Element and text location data
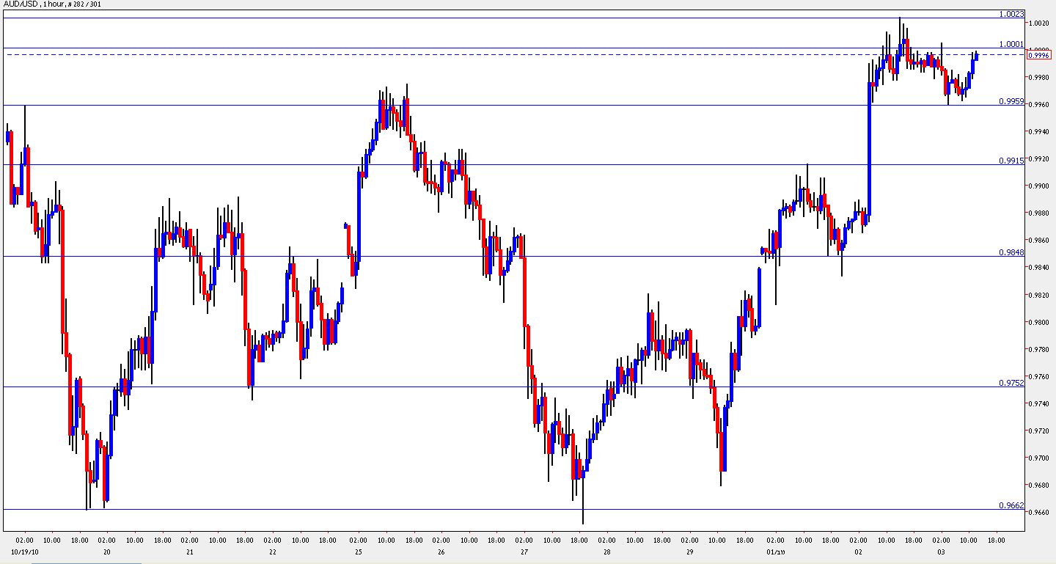Viewport: 1056px width, 564px height.
Task: Click the 0.9800 tick on price axis
Action: [x=1039, y=323]
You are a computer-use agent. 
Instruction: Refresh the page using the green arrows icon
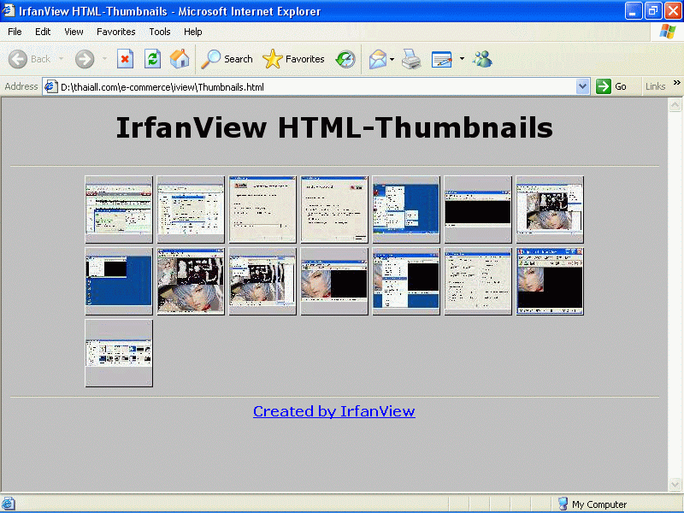(152, 59)
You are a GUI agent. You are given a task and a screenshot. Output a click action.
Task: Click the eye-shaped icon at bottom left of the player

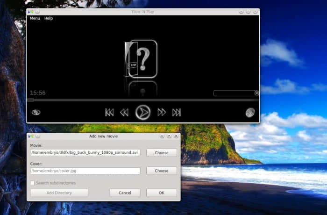click(x=36, y=112)
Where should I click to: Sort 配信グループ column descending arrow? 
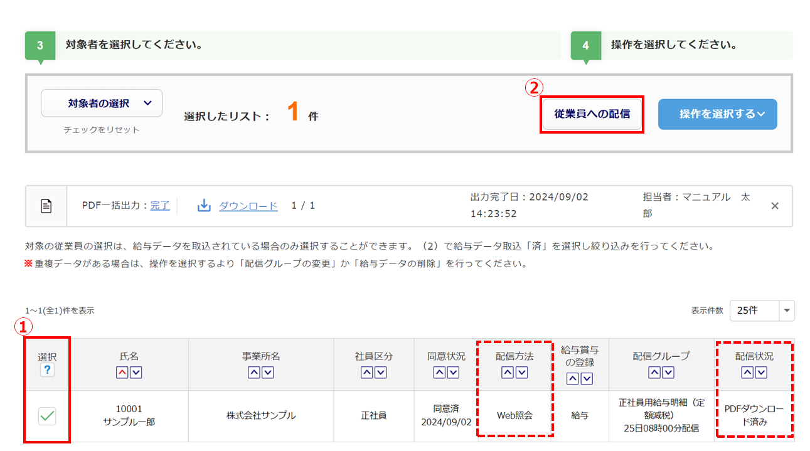[668, 373]
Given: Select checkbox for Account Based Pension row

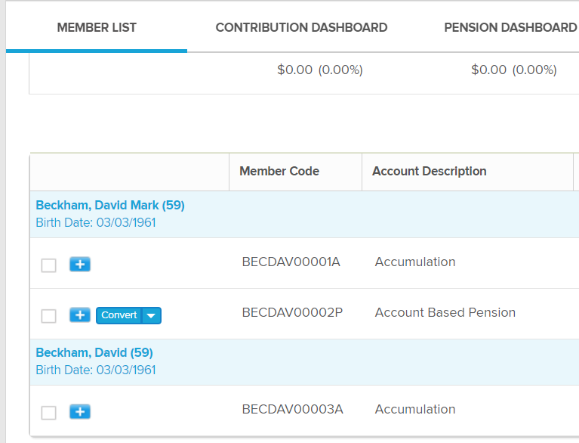Looking at the screenshot, I should pos(48,316).
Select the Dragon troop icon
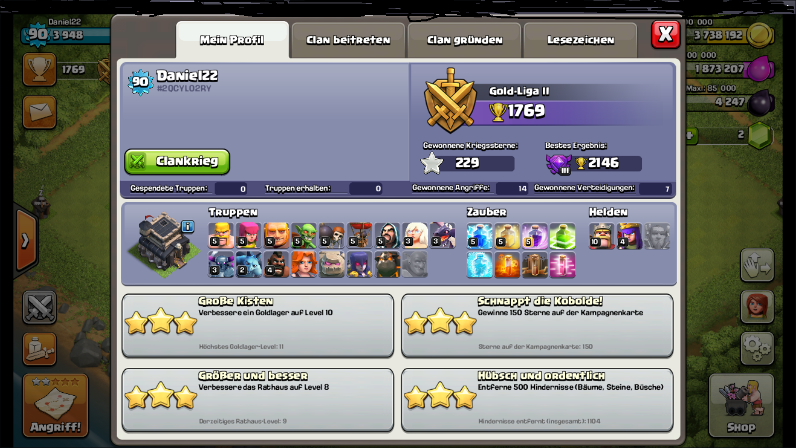796x448 pixels. tap(442, 235)
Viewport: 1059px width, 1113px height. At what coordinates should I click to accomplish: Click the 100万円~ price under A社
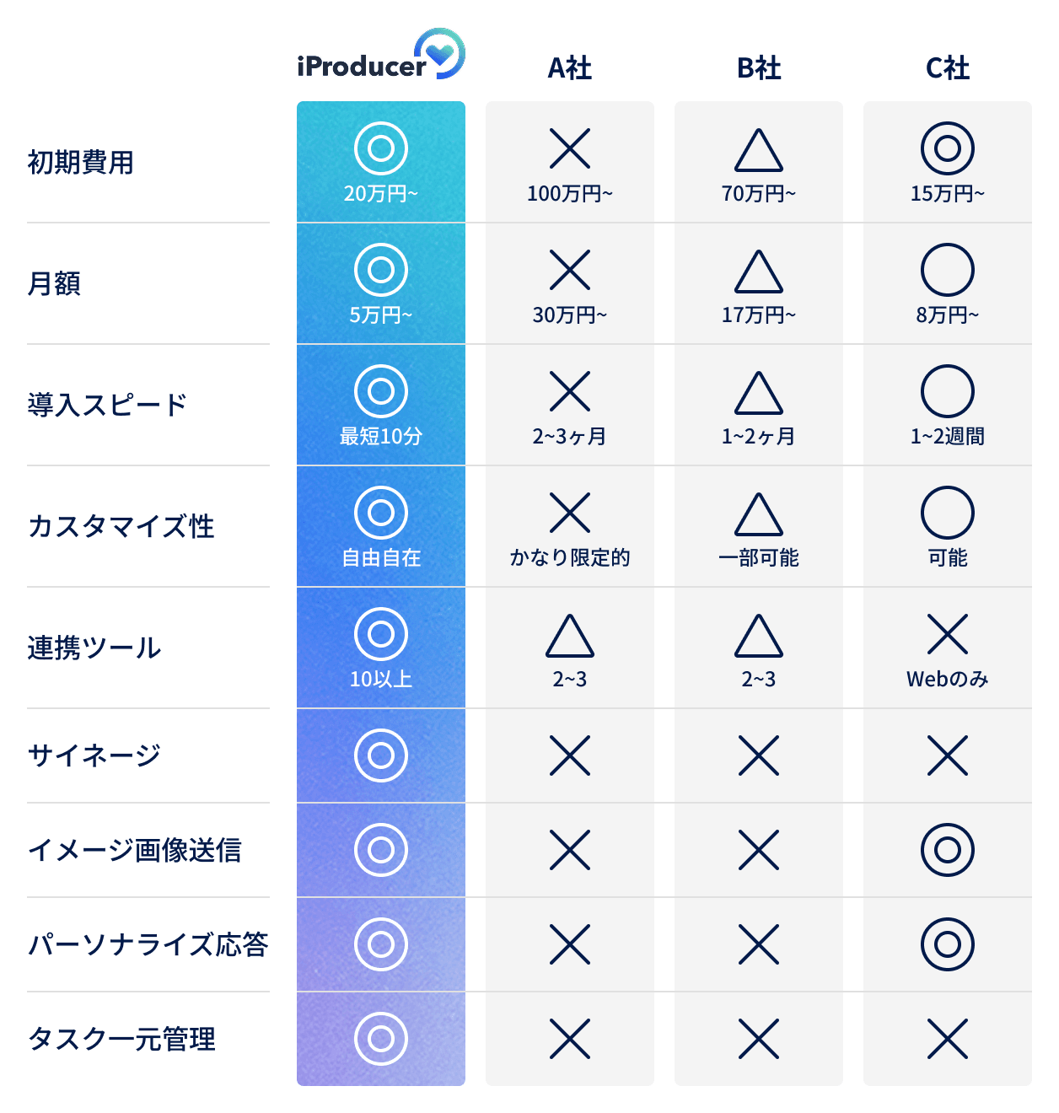coord(570,193)
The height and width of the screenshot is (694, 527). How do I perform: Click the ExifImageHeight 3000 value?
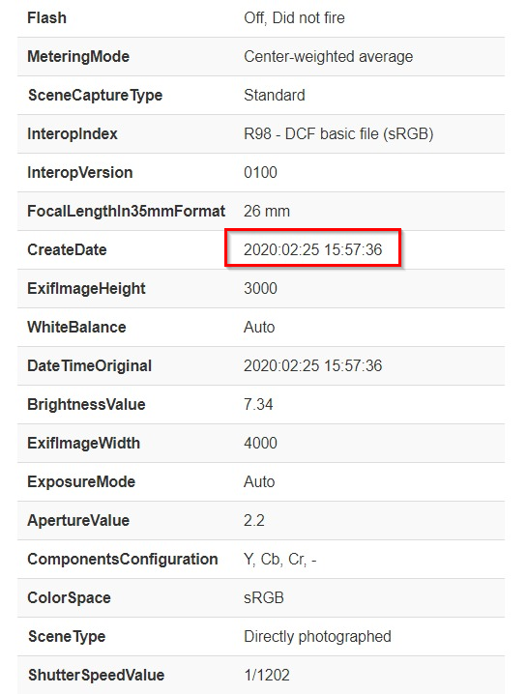(260, 289)
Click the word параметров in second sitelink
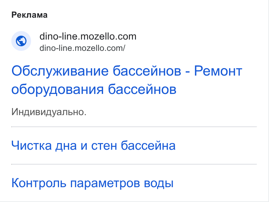 [x=105, y=184]
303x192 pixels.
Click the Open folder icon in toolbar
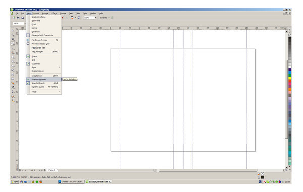coord(18,18)
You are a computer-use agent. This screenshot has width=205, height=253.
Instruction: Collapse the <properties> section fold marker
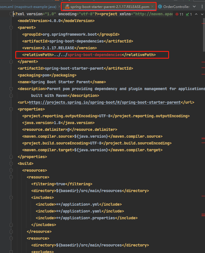click(11, 109)
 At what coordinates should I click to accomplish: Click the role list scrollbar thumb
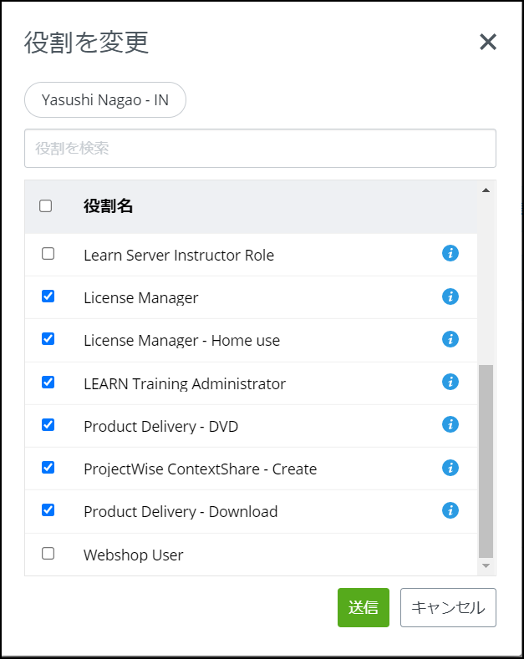click(x=486, y=459)
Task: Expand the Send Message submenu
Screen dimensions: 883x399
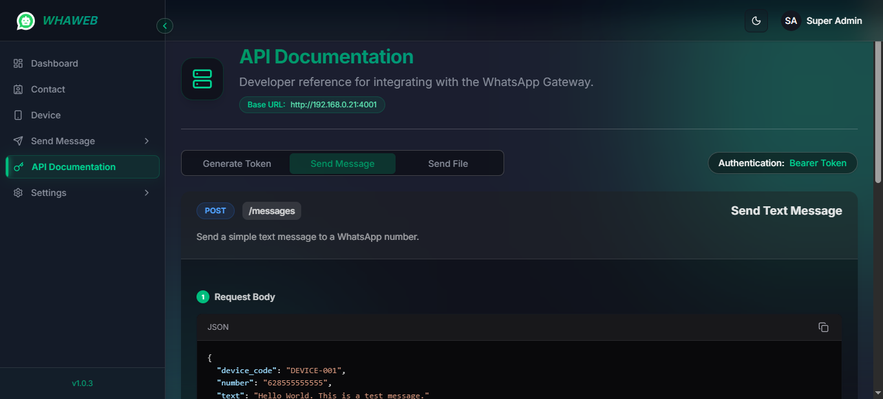Action: click(x=146, y=140)
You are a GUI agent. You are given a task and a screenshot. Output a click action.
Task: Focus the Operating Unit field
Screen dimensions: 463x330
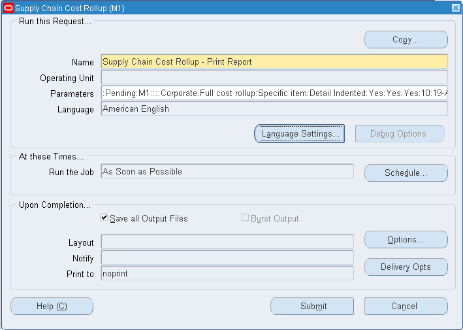pos(274,77)
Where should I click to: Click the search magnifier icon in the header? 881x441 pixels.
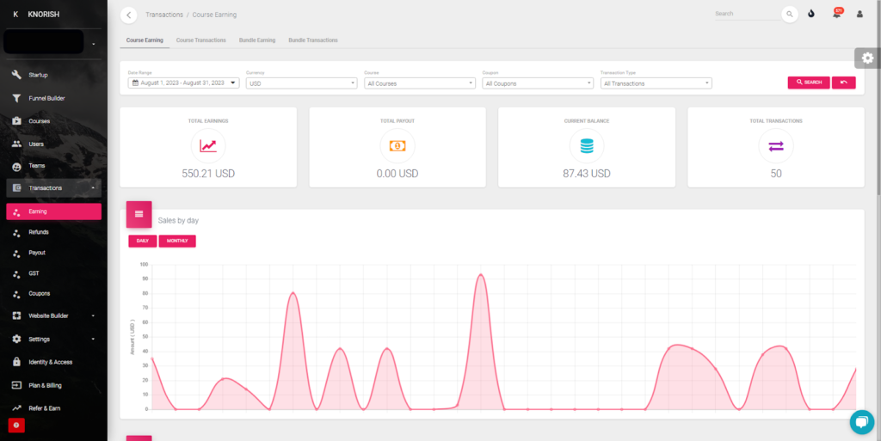[790, 15]
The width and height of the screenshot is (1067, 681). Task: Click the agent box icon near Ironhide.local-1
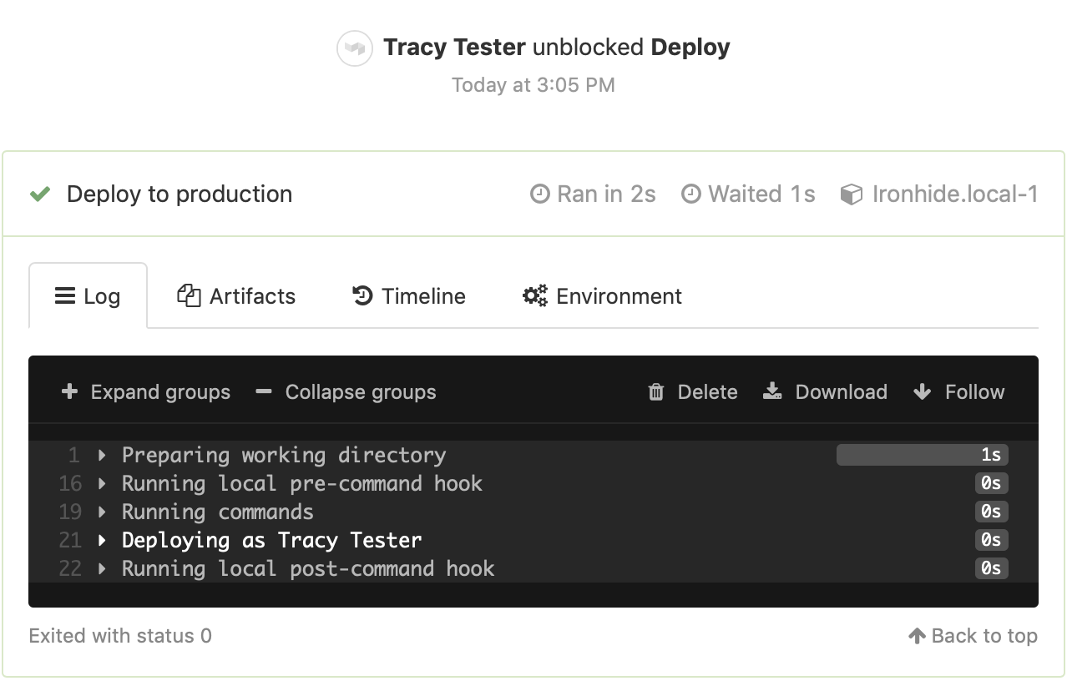click(x=851, y=194)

• _Task description_:
Arrange the lines from the one containing "The width and" through the end of the data as a JSON list of strings, one string per line, omitting any blank lines. Leave the pictures out of the answer.

• _Task response_:
[
  "The width and height of the screenshot is (1067, 681). Task: Click the agent box icon near Ironhide.local-1",
  "click(x=851, y=194)"
]